Soh also seems to agree with the Health and Human Services’s proposal to recognize only two sexes as sound:
[Anne Fausto-Sterling’s] piece joined a long succession of media coverage criticizing the Department of Health and Human Services’ recently leaked memo, which proposed legally defining sex as either male or female.
From a scientific perspective, there was nothing wrong with HHS’s definition. Biological sex refers to whether we are female or male, based on our anatomy and reproductive functions. The concept of sex is, by definition, binary.
But as far as I know, the HHS redefinition is of gender, not sex, or so says the New York Times:
The Trump administration is considering narrowly defining gender as a biological, immutable condition determined by genitalia at birth, the most drastic move yet in a governmentwide effort to roll back recognition and protections of transgender people under federal civil rights law.
. . . The department argued in its memo that key government agencies needed to adopt an explicit and uniform definition of gender as determined “on a biological basis that is clear, grounded in science, objective and administrable.” The agency’s proposed definition would define sex as either male or female, unchangeable, and determined by the genitals that a person is born with, according to a draft reviewed by The Times. Any dispute about one’s sex would have to be clarified using genetic testing.
Unless we consider biological sex and gender to be identical, Soh is wrong to assume they’re effectively the same thing, Although both have a biological basis, someone who’s a transgender individual is usually born as a member of one sex but consider themselves (and feel like) members of another.

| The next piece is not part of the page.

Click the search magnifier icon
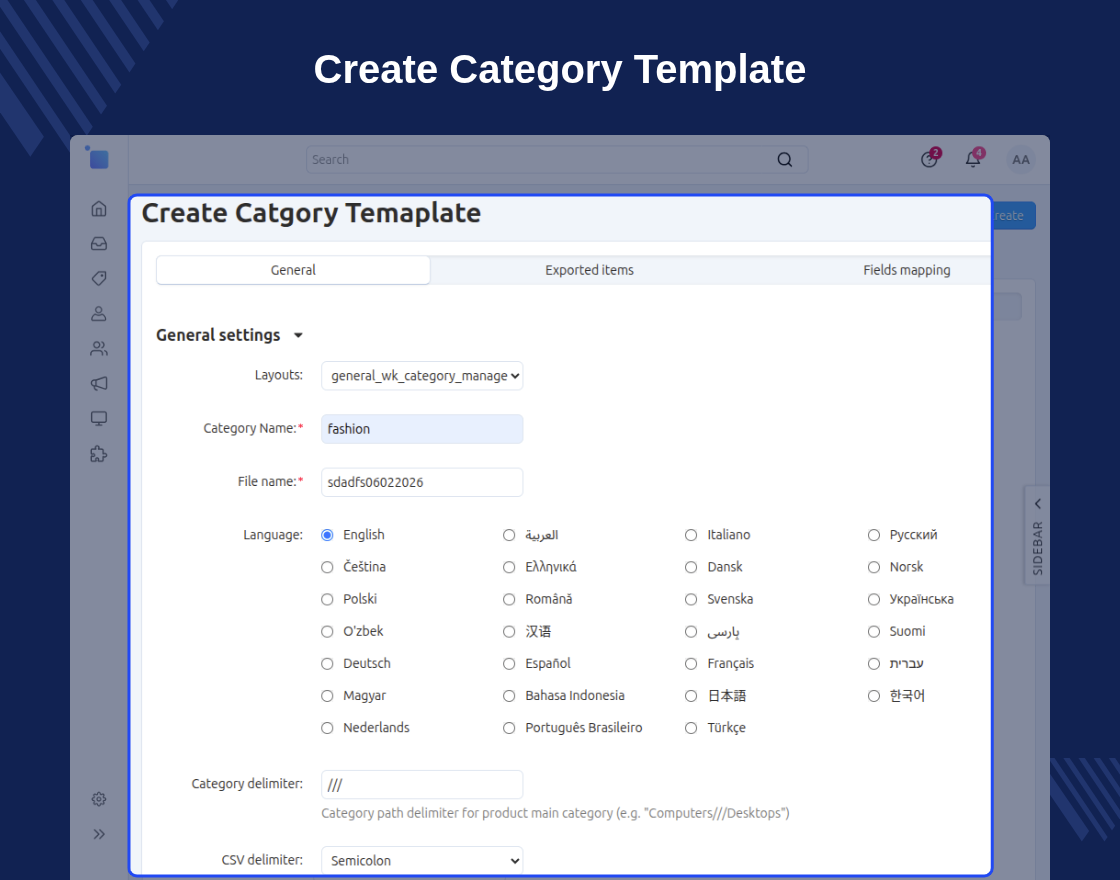The width and height of the screenshot is (1120, 880). 784,159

It is these people that the Trump administration is aiming at, refusing to recognize someone like Caitln Jenner as being of the female gender. People like her would then be forced to use men’s restrooms and so on, something that I think is coercive and oppressive. The HHS policy is just a way to force those who don’t fit the gender binary into a sex binary—a generally conservative policy. It is, as far as I can see, a way to oppress or stigmatize transsexual or transgender individuals (I have trouble understanding if there’s any difference between these categories, as they’re often defined identically).
There may be some circumstances that justify recognizing a sex binary for official purposes, as in sports. But even there, what with hormone therapy and gender-transition surgery, things get very messy, and I have no solution about what to do with transsexual athletes.
What I’ve been arguing against in my three or four posts on this issue is that while gender may be quite fluid, with individuals falling into ambiguous psychological rather clear biological categories, sex itself is pretty much a binary. There’s certainly no reason, I think, to see sex as some kind of continuum, as a social construct, or as,something that’s not biologically and (nearly always) objectively real.
When a male lion wants to mate, he looks for a female, for nearly every lion is a member of one of the two sexes. And since animals have no “social constructs”, their innate recognition of whom they should reproduce with is a sign of the objectivity of male versus female lions. (Yes, someone’s gonna mention bonobos, but they use sexual gestures as a form of bonding, not as a means of reproduction, and even that is extremely rare among species.)
In other words, as of now I’m willing to accept someone’s self-identification as to biological gender, but not self-identification as to biological sex. I accept individuals like Caitlin Jenner as members of the female gender, but not of the female biological sex.